Track Kiel-Bagenkop mit Schleimünde-Haken

Bis zwei Meilen vor Bagenkop, da gab´s dann endlich Wind. Und am Abend dann eine ganz Menge Wind. Aber das hilft jetzt nichts mehr.

Nächster Morgen: Immer noch eine ganze Menge Wind. Aber bis zur Südspitze von Langeland ist nur ein kurzes Stück, und an der Ostseite hat man dann ablandigen Wind mit entsprechend ruhiger See. Ab 11 Uhe soll es laut Windfinder weniger werden. Dann kann man weiter nach Osten, aus der Abdeckung hinaus und ins Smaland-Fahrwasser. So der Plan. Etwa 32 Meilen, bei 4,5 bis 5 Knoten gut zu schaffen. Die Realität war dann etwas anders, aus den 4 1/2 bis 5 Knoten wurden etwas mehr als 2 1/2. Nun weiss der Segler ja, dass im Großen Belt Strom stehen kann. Den vorher zu sagen ist nicht ganz einfach, weil da Windrichtung und -stärke, Dauer des Windes, Luftdruck und ein Bisschen auch die Tide der Nordsee mitmischen. Da ist die Planung auch hier nicht sooo einfach. Bislang war der Strom immer so, dass er keine Probleme gemacht hat. Heute schon, bei Gegenstrom zwischen 2 und 3 kn werden 30 Meile sehr lang. Herrlicher Sonnenschein, Temperatur zwar im unteren zweistelligen, morgens sogar im oberen einstelligen Bereich. Mit entsprechender Kleidung trotzdem angenehm, zumindest in der Sonne. Wir sind flott durchs Wasser gesegelt, nur das Szenario am Ufer hat sich ungewohnt langsam geändert. Den Plan, ins Smaland-Fahrwasser zu kommen haben wir aufgegeben. Auf Langelands Ostseite gibts´s nur einen Hafen, Spodsbjerg, und da sind wir gelandet.

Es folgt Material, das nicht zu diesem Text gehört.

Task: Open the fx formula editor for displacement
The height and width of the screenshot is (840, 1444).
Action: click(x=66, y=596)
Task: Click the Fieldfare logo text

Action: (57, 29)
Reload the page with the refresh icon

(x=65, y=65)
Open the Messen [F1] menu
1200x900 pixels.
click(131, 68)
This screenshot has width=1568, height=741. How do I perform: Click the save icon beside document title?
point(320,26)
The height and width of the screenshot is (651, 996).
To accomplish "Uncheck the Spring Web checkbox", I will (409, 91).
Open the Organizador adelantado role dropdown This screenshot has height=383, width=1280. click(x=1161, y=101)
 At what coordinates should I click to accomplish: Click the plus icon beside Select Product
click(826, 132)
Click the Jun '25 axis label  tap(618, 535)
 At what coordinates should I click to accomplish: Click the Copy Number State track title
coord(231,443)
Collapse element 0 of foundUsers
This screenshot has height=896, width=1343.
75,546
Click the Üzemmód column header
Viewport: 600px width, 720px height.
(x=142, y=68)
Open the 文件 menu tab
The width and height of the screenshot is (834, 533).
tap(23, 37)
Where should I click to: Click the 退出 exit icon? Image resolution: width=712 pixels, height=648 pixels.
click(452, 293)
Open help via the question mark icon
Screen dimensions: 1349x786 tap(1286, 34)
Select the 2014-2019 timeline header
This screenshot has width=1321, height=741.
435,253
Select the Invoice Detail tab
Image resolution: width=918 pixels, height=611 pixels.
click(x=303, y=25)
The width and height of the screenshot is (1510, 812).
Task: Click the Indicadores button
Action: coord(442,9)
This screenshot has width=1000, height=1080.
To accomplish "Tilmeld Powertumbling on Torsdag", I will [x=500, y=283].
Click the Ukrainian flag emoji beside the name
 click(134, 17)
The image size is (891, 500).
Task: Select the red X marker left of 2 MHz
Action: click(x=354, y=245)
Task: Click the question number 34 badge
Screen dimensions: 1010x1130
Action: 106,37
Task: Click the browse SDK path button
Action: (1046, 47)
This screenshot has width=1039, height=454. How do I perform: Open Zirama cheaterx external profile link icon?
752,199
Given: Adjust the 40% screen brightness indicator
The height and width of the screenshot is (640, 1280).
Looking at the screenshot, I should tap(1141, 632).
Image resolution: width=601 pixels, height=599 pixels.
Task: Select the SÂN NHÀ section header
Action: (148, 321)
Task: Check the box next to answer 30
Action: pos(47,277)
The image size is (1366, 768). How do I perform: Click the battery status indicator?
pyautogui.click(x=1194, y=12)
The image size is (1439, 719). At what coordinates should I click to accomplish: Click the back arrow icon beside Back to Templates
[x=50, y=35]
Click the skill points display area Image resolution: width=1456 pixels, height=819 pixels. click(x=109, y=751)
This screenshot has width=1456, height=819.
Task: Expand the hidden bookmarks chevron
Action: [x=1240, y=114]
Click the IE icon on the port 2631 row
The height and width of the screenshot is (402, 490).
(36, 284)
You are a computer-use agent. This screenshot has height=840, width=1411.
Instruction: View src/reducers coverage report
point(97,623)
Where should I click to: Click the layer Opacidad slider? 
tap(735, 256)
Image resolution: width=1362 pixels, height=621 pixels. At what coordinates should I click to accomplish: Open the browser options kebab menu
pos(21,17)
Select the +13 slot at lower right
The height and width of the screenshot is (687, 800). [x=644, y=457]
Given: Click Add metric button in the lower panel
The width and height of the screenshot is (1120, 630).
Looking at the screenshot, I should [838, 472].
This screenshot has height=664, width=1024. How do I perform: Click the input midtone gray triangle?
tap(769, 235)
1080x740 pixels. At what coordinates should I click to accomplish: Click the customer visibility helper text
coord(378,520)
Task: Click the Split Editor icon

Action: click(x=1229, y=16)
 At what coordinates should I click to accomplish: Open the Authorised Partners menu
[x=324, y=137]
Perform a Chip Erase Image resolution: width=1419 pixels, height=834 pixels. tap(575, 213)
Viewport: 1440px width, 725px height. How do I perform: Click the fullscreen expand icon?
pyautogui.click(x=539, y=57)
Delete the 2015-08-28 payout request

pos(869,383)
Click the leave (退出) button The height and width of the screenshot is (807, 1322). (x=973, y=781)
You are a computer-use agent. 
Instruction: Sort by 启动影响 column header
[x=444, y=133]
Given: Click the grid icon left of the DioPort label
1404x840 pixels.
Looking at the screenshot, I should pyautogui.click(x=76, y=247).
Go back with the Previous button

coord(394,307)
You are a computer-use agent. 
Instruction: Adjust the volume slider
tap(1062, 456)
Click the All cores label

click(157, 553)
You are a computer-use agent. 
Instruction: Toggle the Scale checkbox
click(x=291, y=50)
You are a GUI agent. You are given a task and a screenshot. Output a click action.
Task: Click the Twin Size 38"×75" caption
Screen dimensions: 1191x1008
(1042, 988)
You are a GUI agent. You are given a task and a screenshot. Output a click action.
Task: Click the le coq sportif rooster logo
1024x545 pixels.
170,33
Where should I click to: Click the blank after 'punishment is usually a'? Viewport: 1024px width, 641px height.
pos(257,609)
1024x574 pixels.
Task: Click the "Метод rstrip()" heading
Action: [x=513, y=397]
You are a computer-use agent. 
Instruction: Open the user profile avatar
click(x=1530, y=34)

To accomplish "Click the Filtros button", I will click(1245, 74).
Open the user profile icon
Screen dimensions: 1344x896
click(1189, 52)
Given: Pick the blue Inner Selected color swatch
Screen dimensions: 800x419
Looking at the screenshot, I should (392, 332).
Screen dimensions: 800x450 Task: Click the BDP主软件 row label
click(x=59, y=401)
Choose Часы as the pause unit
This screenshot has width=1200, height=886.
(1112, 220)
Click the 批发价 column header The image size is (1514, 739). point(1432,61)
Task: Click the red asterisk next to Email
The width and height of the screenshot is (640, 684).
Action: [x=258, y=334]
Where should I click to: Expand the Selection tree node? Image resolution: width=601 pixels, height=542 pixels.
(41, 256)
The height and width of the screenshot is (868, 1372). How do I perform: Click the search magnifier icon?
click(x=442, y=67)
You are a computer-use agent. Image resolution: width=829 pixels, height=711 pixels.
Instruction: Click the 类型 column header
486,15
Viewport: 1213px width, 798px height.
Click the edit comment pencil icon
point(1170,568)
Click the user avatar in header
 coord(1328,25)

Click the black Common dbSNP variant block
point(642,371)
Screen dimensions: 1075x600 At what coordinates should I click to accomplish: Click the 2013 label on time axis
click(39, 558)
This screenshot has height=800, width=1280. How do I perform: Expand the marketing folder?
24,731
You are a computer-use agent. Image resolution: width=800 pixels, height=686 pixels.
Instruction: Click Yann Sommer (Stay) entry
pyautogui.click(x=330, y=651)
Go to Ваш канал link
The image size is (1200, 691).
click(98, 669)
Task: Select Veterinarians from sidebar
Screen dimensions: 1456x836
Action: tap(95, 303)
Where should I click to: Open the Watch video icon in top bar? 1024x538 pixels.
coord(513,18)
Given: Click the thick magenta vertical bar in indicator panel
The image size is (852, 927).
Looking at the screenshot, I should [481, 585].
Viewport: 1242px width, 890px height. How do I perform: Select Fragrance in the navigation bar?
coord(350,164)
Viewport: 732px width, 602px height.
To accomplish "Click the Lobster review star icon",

Spodsbjerg in der Vorsaison, viel Platz

So langweilig, wie man im Hafenführer lesen kann, finden wir´s nicht. Fähre, Lotsenstation, Supermarkt, WLAN und Fischereihafen. Und am Horizont ziehen die großen Schiffe vorbei. Reicht doch als Unterhaltungsangebot. Bücher haben wir auch.

Lotsenstation Spodsbjerg, mit Bäumen vor den Fenstern

Die Lotsen halten offenbar schon lange nicht mehr durch Blick aus dem Fenster nach Kunden Ausschau. Was man an den Bäumen vor der Lotsenstation gut erkennen kann. Es gibt sie hier aber noch, was man wiederum an den Versetzbooten erkennen kann, die hier auslaufen und dann den Hebel auf den Tisch legen.

 

Morgen soll ein Trog durchziehen, gegen 8 Uhr soll es losgehen. Wir haben noch zu lesen, und übermorgen geht´s dann weiter. Wenn der Wetterbericht stimmt.